In the rising age of TEDTalks, podcasts and tweet storms, the commencement speech remains a highly anticipated annual event featuring everyone from celebrities and authors to academics, politicians and pop culture icons.

Graduation season kicks off this weekend and ceremonies at America’s colleges and universities will continue throughout the month. Riley Gaines will address graduates of Adrian College this Sunday. Other notables in May include Pat Sajak at Hillsdale, Senator Tim Scott at Liberty, Rick Warren at Oral Roberts, Ken Burns at Brandeis, Roger Federer at Dartmouth, Jon Meacham at Tulane – and Jerry Seinfeld at Duke.

Once upon a time, outside speakers didn’t entertain, enlighten and serve up advice to graduates and their families and friends. Instead, it was the graduates themselves who spoke, dazzling the gathered and showing off their hard-earned oratory skills that were cultivated the last four years or more. Philosophical debates between students were also featured as part of graduation ceremonies.

But that all began to change towards the end of the 19th century as the emphasis on the spoken word and speaking skills in colleges began to decline. For over a hundred years, we’ve grown accustomed to sitting back and listening to the purported wisdom of those from outside the school.

At times, the words are well worth the price of admission, whether it’s sitting in the hot sun or enduring an otherwise dull ceremony.

In May of 1998, Prison Fellowship founder and former Nixon hatchet man, Chuck Colson, spoke for just over 22 minutes to Geneva College graduates.

“You have the capacity to know what is right and what is wrong,” he observed. “And if you can’t define what is right and wrong in a culture, you are headed for the kind of moral nihilism we’re experiencing today.”

His main advice? “Build and develop your character” – but establish your life on the timeless principles of Scripture:

We all have the greatest message of all:

“Whoever can be trusted with very little can also be trusted with much.” Respect others. Speak the truth.

Simply “let your ‘yes’ be yes” — your ‘no’ no.” Act justly. “Do justly.” “Love mercy.” “Walk humbly with your God.” “Whatever is true, whatever is noble, whatever is right, whatever is pure, whatever is lovely, whatever is admirable, if anything is excellent or praiseworthy think about such things.”

“Fear God and keep His commandments, for this is the whole duty of man.”

“Who may live on your holy hill? He whose walk is blameless and who does what is righteous; who speaks the truth from his heart and has no slander on his tongue; who does his neighbor no wrong and casts no slur on his fellow man; who despises a vile man but honors those who fear the Lord; who keeps his oath, his word,” even when it hurts.

“Stop doing wrong.” “Learn to do right.” “Seek justice.” “Encourage the oppressed.” “Defend the cause of the fatherless.” “Plead the cause of the widow.”

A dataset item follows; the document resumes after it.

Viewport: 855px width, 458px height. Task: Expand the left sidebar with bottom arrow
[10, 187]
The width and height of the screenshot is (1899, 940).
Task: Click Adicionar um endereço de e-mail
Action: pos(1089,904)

In 2002, beloved children’s television host Mister Fred Rogers spoke at Dartmouth, his alma mater:

I have a lot of framed things in my office, which people have given to me through the years. And on my walls are Greek, and Hebrew, and Russian, and Chinese. And beside my chair, is a French sentence from Saint-Exupery’s Little Prince [sic]. It reads, “L’essential est invisible pour les yeux.” What is essential is invisible to the eye. Well, what is essential about you? And who are those who have helped you become the person you are? Anyone who has ever graduated from a college, anyone who has ever been able to sustain a good work, has had at least one person, and often many, who have believed in him or her. We just don’t get to be competent human beings without a lot of different investments from others.

When Fred Rogers requested one minute of silence and encouraged those present to think of one person who made them who they were, a holy hush enveloped the sun-drenched space.

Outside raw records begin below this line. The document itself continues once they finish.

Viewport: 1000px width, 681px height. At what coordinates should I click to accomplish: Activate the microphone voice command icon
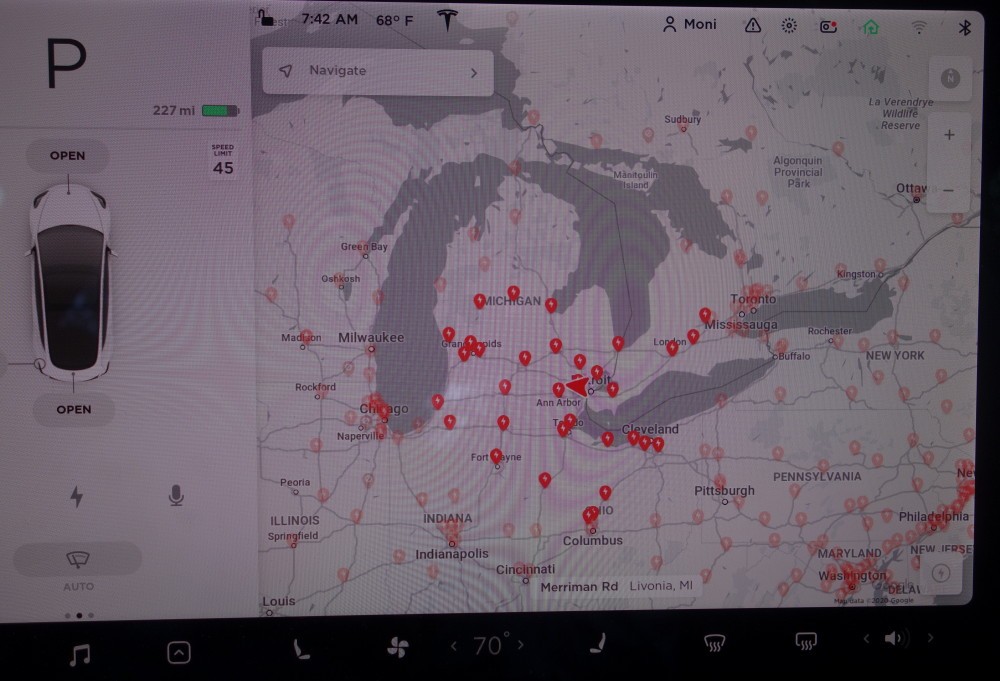click(176, 495)
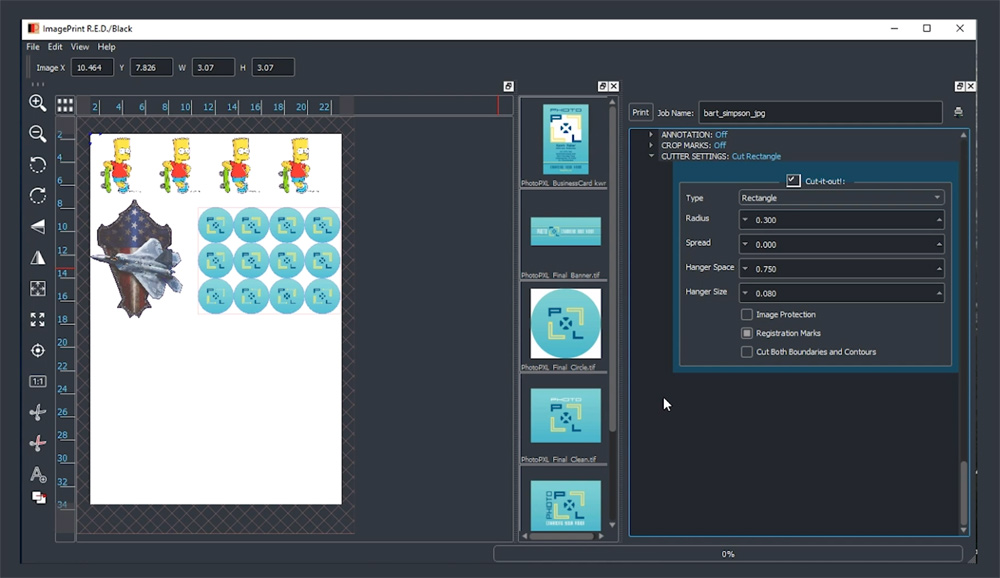Enable the Image Protection checkbox

747,315
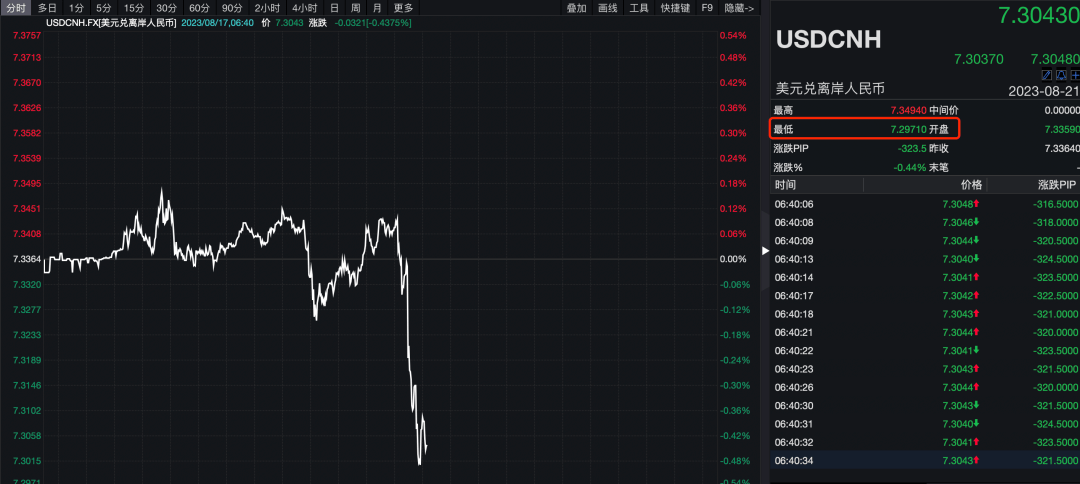Open the 画线 drawing tools
This screenshot has width=1080, height=484.
607,7
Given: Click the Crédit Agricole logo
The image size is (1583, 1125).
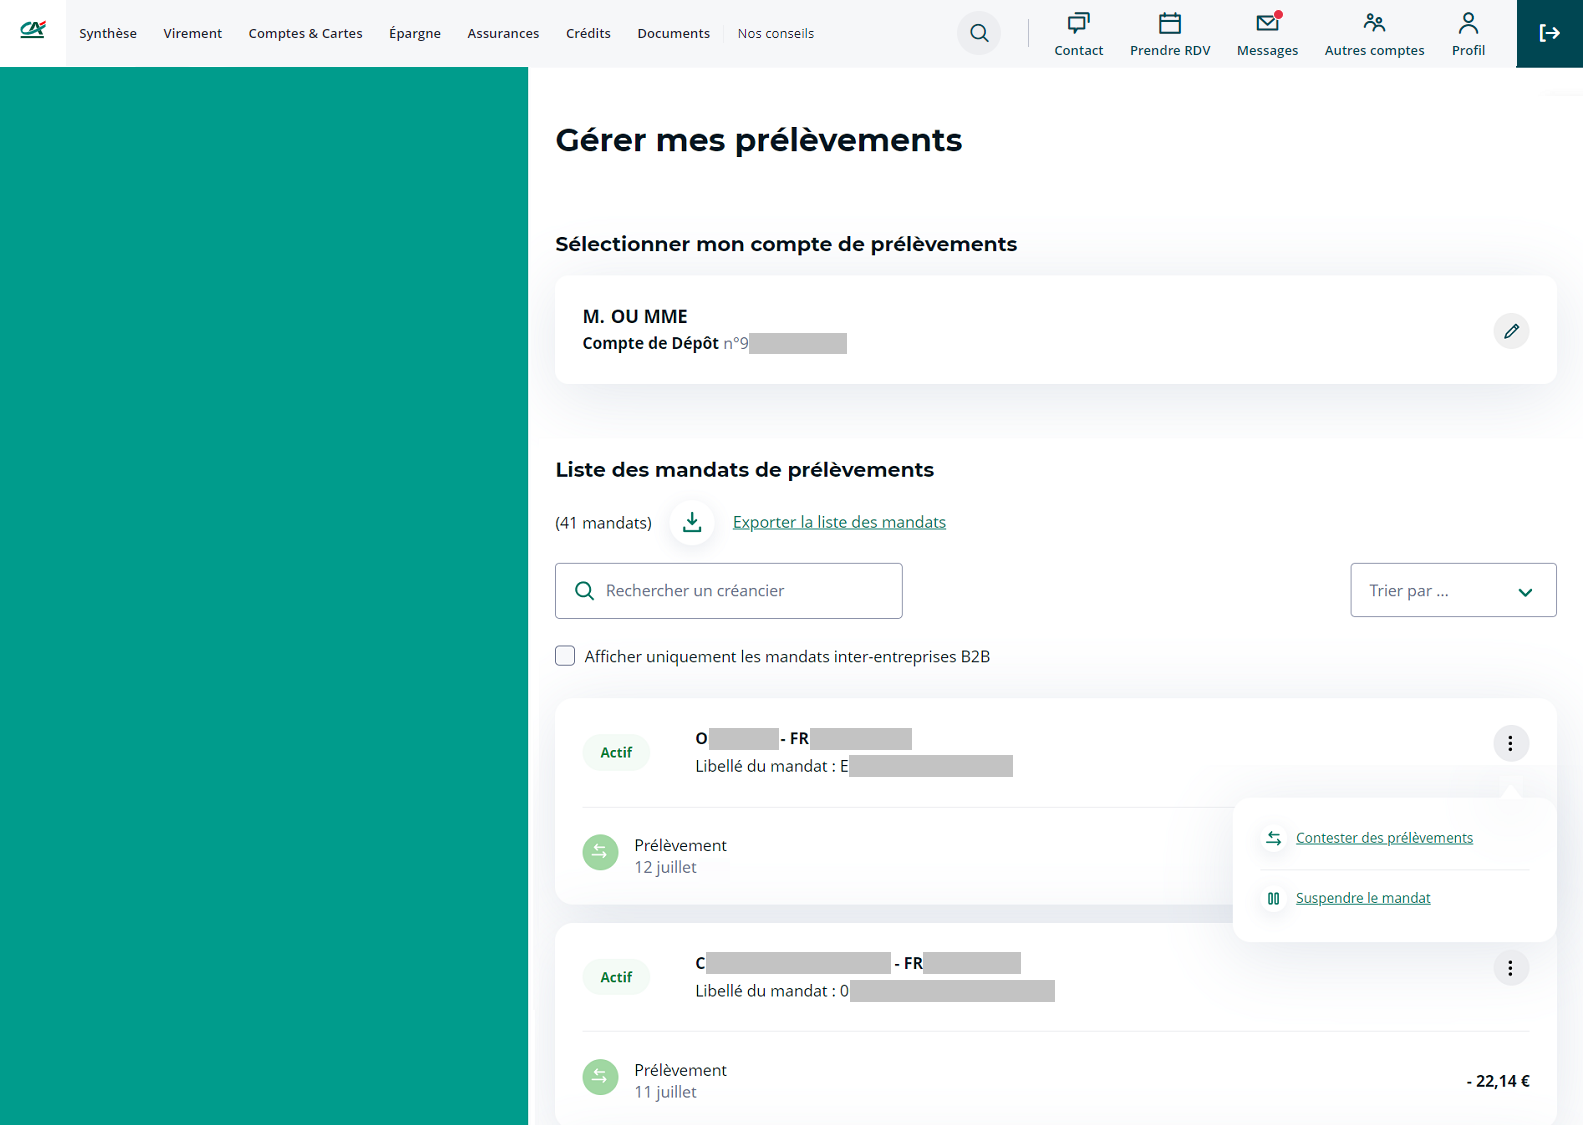Looking at the screenshot, I should point(33,30).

Dr. Ben Carson, the highly decorated neurosurgeon and former secretary of Housing and Urban Development, spoke at commencement ceremonies at Niagara University in 2003.

“We live in a nation where people can’t talk about what they believe in anymore,” he lamented. “The ancient Greeks and the Romans did the same thing. Their philosophers started philosophizing about everything. All of a sudden there was no right, there was no wrong, it was all relative. They could explain away anything. Does that sound in any way familiar to you today?”

Dr. Carson concluded by urging graduates to “Think Big” – advice with a double meaning:

The ‘T’ is for talent, which God gave to every single person … The ‘H’ is for honesty. Lead a clean and honest life … The ‘I’ is for insight, from people and from reading good books … The ‘N’ is for nice, for being nice to all people … The “K” is for knowledge which is the thing that makes you into a more valuable person.

He continued:

The ‘B’ is for books … The second ‘I’ is for in-depth learning … And the “G” is for God. Don’t ever be ashamed to talk about God and the affects that God has had on you and in your life.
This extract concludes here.